Mohamed was arrested in Waterloo in March of 2016 by the RCMP and pleaded guilty in June of 2017 to a terrorism-related charge.

Mohamed has since been sentenced by the Ontario Superior Court for “participating in or contributing to, directly or indirectly, any activity of a terrorist group for the purpose of enhancing the ability of any terrorist group to facilitate or carry out a terrorist activity.”

In 2014 Mohamed flew to Turkey and crossed the border into Syria with the alleged intent of joining Jabhat Al-Nusra. Jabhat Al-Nusra al-Qaeda in Syria or al-Qaeda in the Levant, is a Salafist jihadist terrorist organization.

After returning to Canada, Mohamed posted incriminating messages on social media promoting terrorist attacks in the West, beginning his investigation.
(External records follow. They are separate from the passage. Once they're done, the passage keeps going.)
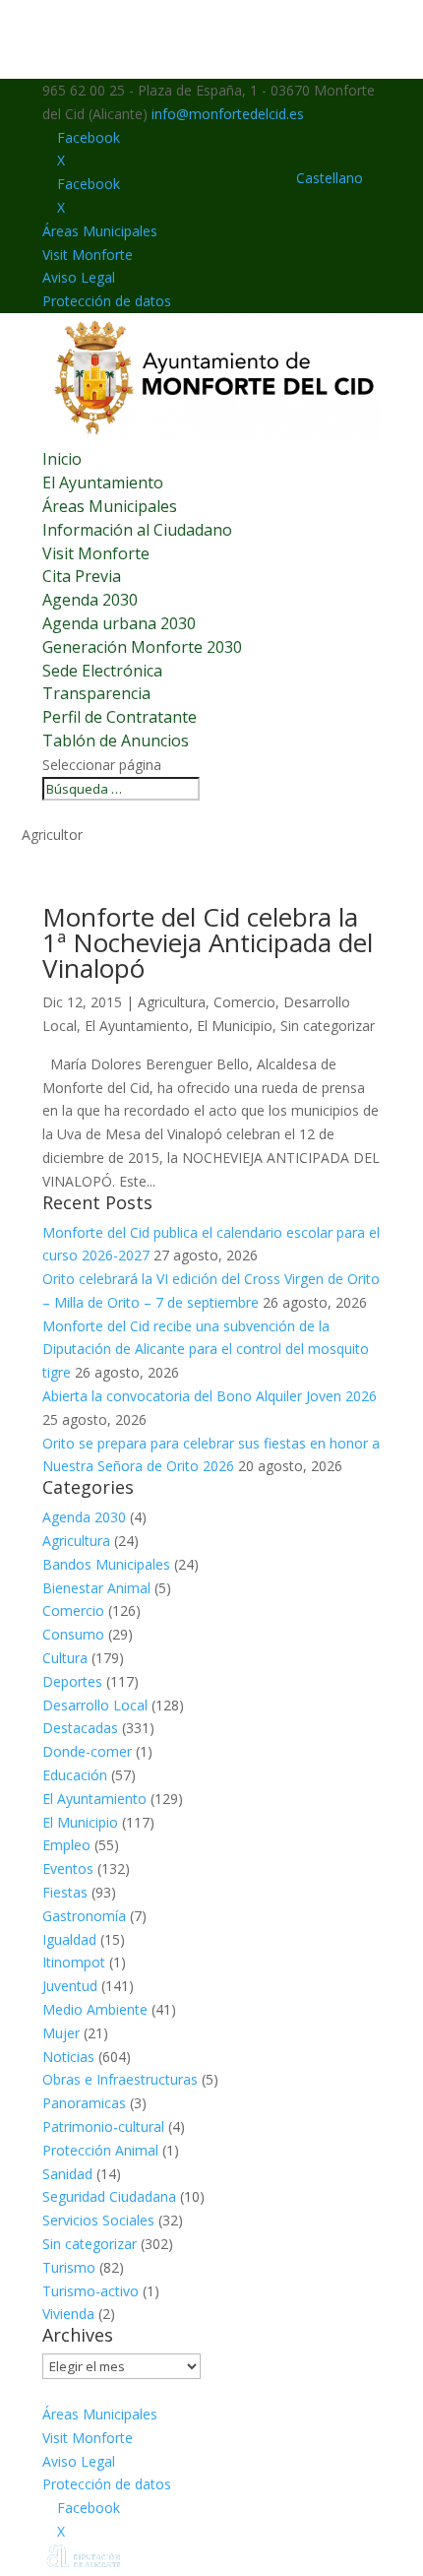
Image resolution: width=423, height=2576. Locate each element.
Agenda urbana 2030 (119, 623)
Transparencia (96, 693)
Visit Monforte (87, 254)
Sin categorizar (327, 1025)
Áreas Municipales (99, 231)
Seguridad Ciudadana (109, 2196)
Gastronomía (84, 1915)
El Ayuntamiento (102, 482)
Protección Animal (100, 2150)
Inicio (62, 459)
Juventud (69, 1985)
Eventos (67, 1868)
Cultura (65, 1657)
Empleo (66, 1844)
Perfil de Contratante (119, 717)
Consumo (73, 1634)
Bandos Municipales (106, 1564)
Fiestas (65, 1892)
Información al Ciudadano (137, 530)
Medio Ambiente (95, 2009)
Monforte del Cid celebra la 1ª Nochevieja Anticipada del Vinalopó (207, 942)
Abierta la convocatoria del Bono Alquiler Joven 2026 (209, 1395)
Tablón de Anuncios (115, 740)
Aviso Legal (78, 277)
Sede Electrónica (102, 670)
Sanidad (67, 2173)
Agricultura (172, 1002)
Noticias (68, 2056)
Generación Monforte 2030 (142, 647)
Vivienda (68, 2313)
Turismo (68, 2267)
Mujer (61, 2033)
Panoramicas (84, 2102)
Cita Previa (81, 576)
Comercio (244, 1002)
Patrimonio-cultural (103, 2126)
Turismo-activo (90, 2291)
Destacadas (80, 1727)
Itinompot (73, 1962)
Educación (74, 1775)
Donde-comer (87, 1751)
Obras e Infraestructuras (120, 2079)
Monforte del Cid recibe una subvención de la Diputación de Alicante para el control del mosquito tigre (205, 1350)
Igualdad (69, 1939)
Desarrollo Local (95, 1705)
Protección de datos (106, 300)
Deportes (72, 1681)
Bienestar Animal (96, 1587)
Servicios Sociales (98, 2220)
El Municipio (234, 1025)
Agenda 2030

“We had noticed his activity online and had a few interactions with him. We attempted to interview him, but we could never line it up,” Lorne Dawson, a University of Waterloo sociology professor said to The Record.

“He was a bit of an erratic. The next thing we knew, he’d been arrested.”

“The University of Waterloo rejects violence or the threat of violence in all its forms, and embraces a culture of tolerance and respect,” Matthew Grant, director of media relations for the University of Waterloo said.

Mohamed was found on the Waterloo campus by security, allegedly hiding out in the university’s student life centre with a large hunting knife. Police also found documents titled “assassination” written in Arabic in his locker.

According to The Record, Mohamed’s lawyer told the court his client accepted responsibility for his actions and is willing to take part in a de-radicalization program.

In 2016, Mohamed was charged with possession of a weapon dangerous to public peace and a concealed weapon, as well as the investigation of five anti-terrorism offenses.

Since his arrest in 2016, Mohamed has a two-and-a-half-year credit for time already served.

According to The Record, Mohamed’s lawyer told the court his client accepted responsibility for his actions and is willing to take part in a de-radicalization program.

“He appears to be a much different person now than when I first met him. He wants to make it clear to the course he is not a proponent of radical Islam or violent jihad. He’s had a lot of time to think about what he’s done,” Paul Slasnky, Mohamed’s lawyer, said to The Record.

Mohamed’s lawyer, Paul Slansky was unavailable for comment for The Cord.

“I’d just like to say I’m sorry and I recognize what I did is wrong,” Mohamed said to the court.

The Cord reached out to Mohamed’s lawyer but did not receive a comment.